| 開催日 | 2017年4月19日(水) 晴れのち曇り |
| 講座名 | 鵜殿の植物観察 |
| 講師 | 伊藤 修身先生(鵜殿ヨシ原研究所) |
| 場所 | 高槻市 鵜殿 |
二日前の雨も上がり、自然観察日和となった。伊藤先生から説明を受ける。
鵜殿は、木津川、宇治川、桂川の三川合流地点から約3㎞下流にある、長さ2.5㎞面積75haの湿地。淀川の中で最大級のヨシ群生地です。しかし、1970年代の淀川改修工事で水位が下がり、ヨシ群落は衰退。そのため、導水路を設け、本流から水を汲み上げてヨシの回復を図っているとの事河川敷に降りると、2月末に行われたヨシ原焼の後に、ヨシやオギが芽生えていた。

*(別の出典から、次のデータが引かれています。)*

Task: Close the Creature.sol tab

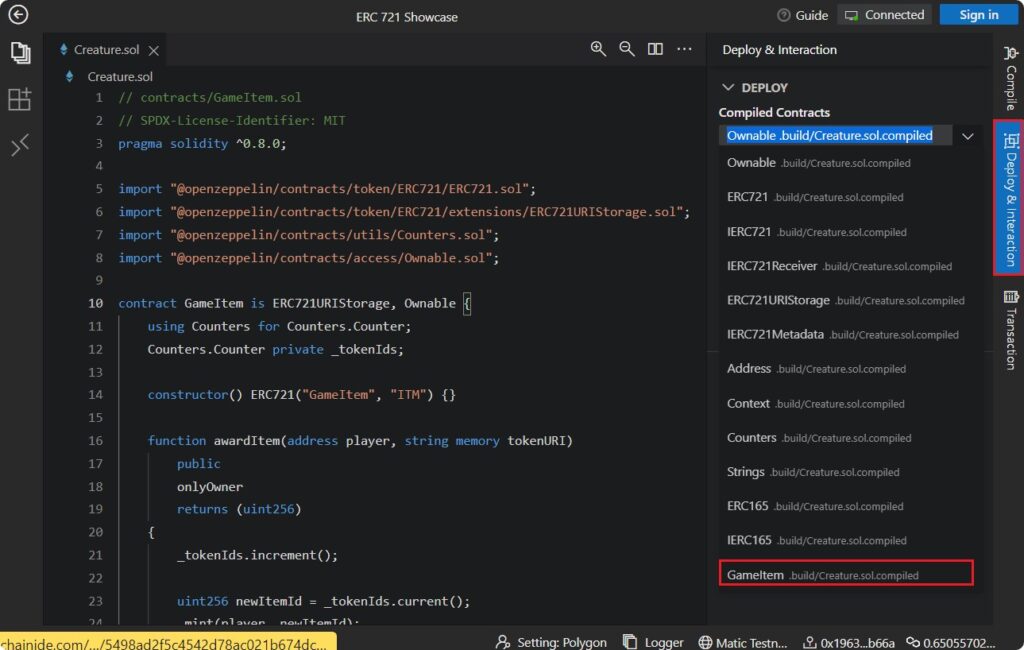Action: click(153, 50)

ヨシとオギとセイタカヨシ、三つの違いをしっかりと教わる。足下の草花を見ながらのんびり歩く。黄色い花をつけたノウルシが、導水路に沿って続いている。絶滅危惧種のトネハナヤスリが、へらのような葉を出しているのを発見し、嬉しくなる。ヨシの天敵カナムグラやゴキヅルはいたる所に生えてきている。ハタネズミの穴もあちこちで見られた。河川敷の鉄塔付近で昼食。目の前にはセイヨウカラシナのお花畑。皆お弁当もそこそこに、夕食用の花摘みに夢中。
午後は青空教室で鵜殿の猛禽類について先生お手製のパネルを使って、お話を聞く。すぐそこにいるようなウグイスの鳴き声や、ダイサギが群れをなして飛んでいるのも、面白い光景だった。また、雅楽の楽器、篳篥(ひちりき)の蘆舌(リード)として最高の品質を誇るヨシが生えている場所のすぐ横を、新名神高速道路が通ることになり、橋脚の建設が始まっていた。ヨシや周辺の自然環境に与える影響が心配だ。河川敷から見る空は広く、30㎝位に育ったヨシやオギの葉をそよがせながら、風が吹き抜けていく。